• Le parfum de Chalencon

     

    Le Parfum de Chalencon



    Didier Michel travaille avec l’orgue de 170 arômes, acheté au parfumeur Galimard. Il vient d’acquérir un autre orgue de 270 arômes qui lui permettra d’élargir encore l’éventail des assemblages. Créés sous sa marque “Dernier Nez”, ses parfums sont fabriqués par Galimard. À l’instar de “Ballade de Chalencon”, qui pourrait être le premier d’une longue série reflétant l’identité des villes et villages. Photos DL/Fabrice HÉBRARD



    Les échantillons de parfum posés sur la table suggèrent aux visiteurs qu’Arcachon et Menton sont aussi des parfums. Pas encore ? Didier Michel, ingénieur chromaticien sensoriel, a juste imaginé des assemblages.

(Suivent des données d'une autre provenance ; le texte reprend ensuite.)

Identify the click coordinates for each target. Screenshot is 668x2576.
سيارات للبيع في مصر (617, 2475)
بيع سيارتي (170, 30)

    On entend l’océan quand on hume Arcachon. On perçoit une agréable senteur de citron quand on sent Menton. Mais aucune de ces deux villes n’a été associée aux assemblages. Un jour, peut-être, de nombreuses localités auront un parfum reflétant leur identité. Nyons la belle Drômoise s’en était dotée d’un à dominante de lavande et d’agrumes il y a deux/trois ans. Le charmant village de Chalencon en Ardèche s’y met aussi.

    Village de caractère, Chalencon a désormais un parfum à son nom, qui exhale délicatement son identité. Joliment baptisé “Ballade de Chalencon”, il a été présenté vendredi dernier à une foule d’invités.

    Quatuor d’arômes

    Ce parfum, c’est une symphonie d’essences, harmonieusement assemblées. Didier Michel le définit comme « un quatuor. Avec comme notes dominantes le miel, la pierre, les fruits/fleurs et les herbacées. »

    Ainsi que son nom le suggère, son créateur a « dû retrouver la promenade chromatique des rues du village. » Pour y habiter depuis six ans (un record !), il les connaît bien. Et dans leur moindre senteur, tant son nez sensible repère le moindre arôme.

    Didier Michel les a comme cartographiés dans un croquis, décliné en trois ensembles : les notes de tête, les notes de cœur et les notes de fond qui donnent sa longueur au parfum, le fixent. Puis il a élaboré cinq compositions présentant des dominantes différentes. Et les a soumises à son comité de sélection, composé de 10 testeurs, des conseillers municipaux entre autres dont le premier d’entre eux, le maire Alain Sallier.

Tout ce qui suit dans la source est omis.